Developer worked with the community to get approval for nine homes.

The property is an undeveloped, forested 11-acre parcel that is currently accessed from the north via Challedon Road, a paved Virginia Department of Transportation-maintained road. Challedon Road runs northward, to connect to Brevity Drive, which runs westward to connect to Springvale Road. There is a temporary cul-de-sac where Challedon Road ends.

The property is an undeveloped, forested 11-acre parcel that is currently accessed from the north via Challedon Road, a paved Virginia Department of Transportation-maintained road. Challedon Road runs northward, to connect to Brevity Drive, which runs westward to connect to Springvale Road. There is a temporary cul-de-sac where Challedon Road ends. Photo courtesy of Fairfax County Department of Planning and Zoning

Supervisor John Foust (D-Dranesville) and Benjamin Wiles, his staff aide who works on land-use issues, identified some of the developments within the Dranesville District that they will be focusing on over the next couple of months.

All of the developments have received interest from surrounding communities, leaving Foust and the other supervisors with ample feedback to consider before the proposals reach them for a vote.

Gulick Group, Inc. applied to rezone an 11-acre parcel south of where Challendon Road ends in Great Falls from a rural agricultural district to a residential district.

The rezoning would permit the land-owner to construct nine homes on the property.

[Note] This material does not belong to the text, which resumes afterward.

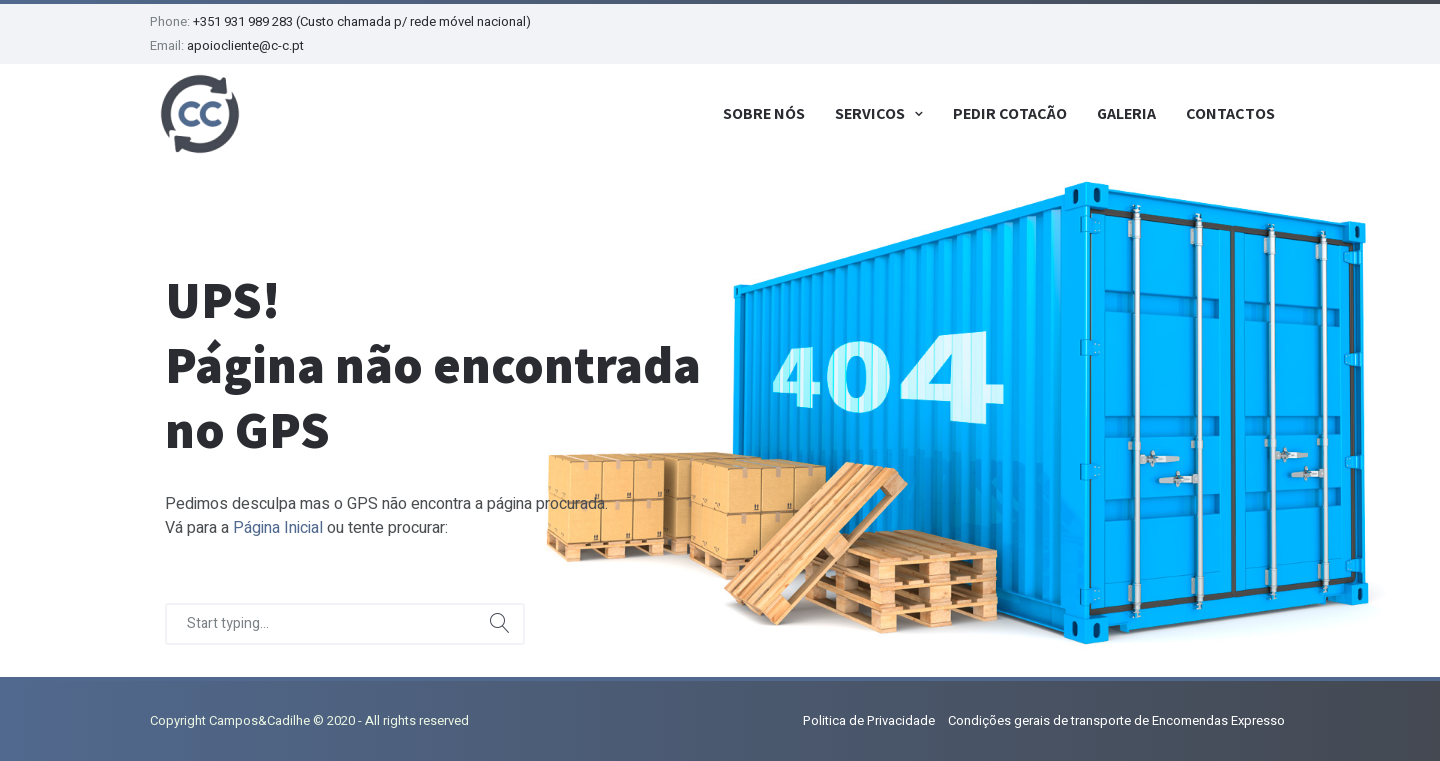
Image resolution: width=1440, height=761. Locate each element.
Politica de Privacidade (869, 720)
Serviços (870, 113)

The original proposal was for 10 lots, according to Benjamin Wiles, a staff aide for Supervisor John Foust.

The change was prompted by concerns of the Great Falls Citizens Association and neighbors over the project’s stormwater management plans.

The southern boundary of the property coincides with the northern edge of a segment of the Piney Run floodplain, according to a staff report by the Fairfax County Department of Planning and Zoning. The floodplain and its adjacent slopes are identified as a Resource Protection Area and an Environmental Quality Corridor.

A stormwater channel that drains to Piney Run bisects the site approximately at its midpoint from the north property line to the south property line, the report continues.

Since the original proposal, the applicant has submitted several revisions that have resulted in preserving more tree canopy and now exceeds water quality and quantity standards, when compared to what would be required of a project that is permitted under the property’s current zoning, also known as by right development, according to Wiles.

The GFCA has since submitted testimony in support of the application and the Fairfax County Planning Commission voted to recommend approval of the application on Dec. 8, 2016.

“The applicant has been cooperative and I think we have a proposal now that is beyond the standard requirements for both tree preservation and stormwater,” Foust says.

A public hearing for the project with the Board of Supervisors is scheduled for Tuesday, Jan. 24, after deadline for this week’s paper.

“We still have a public hearing, but unless something extraordinary would come out of that public hearing, I anticipate that the project will receive support from the Board of Supervisors,” Foust says.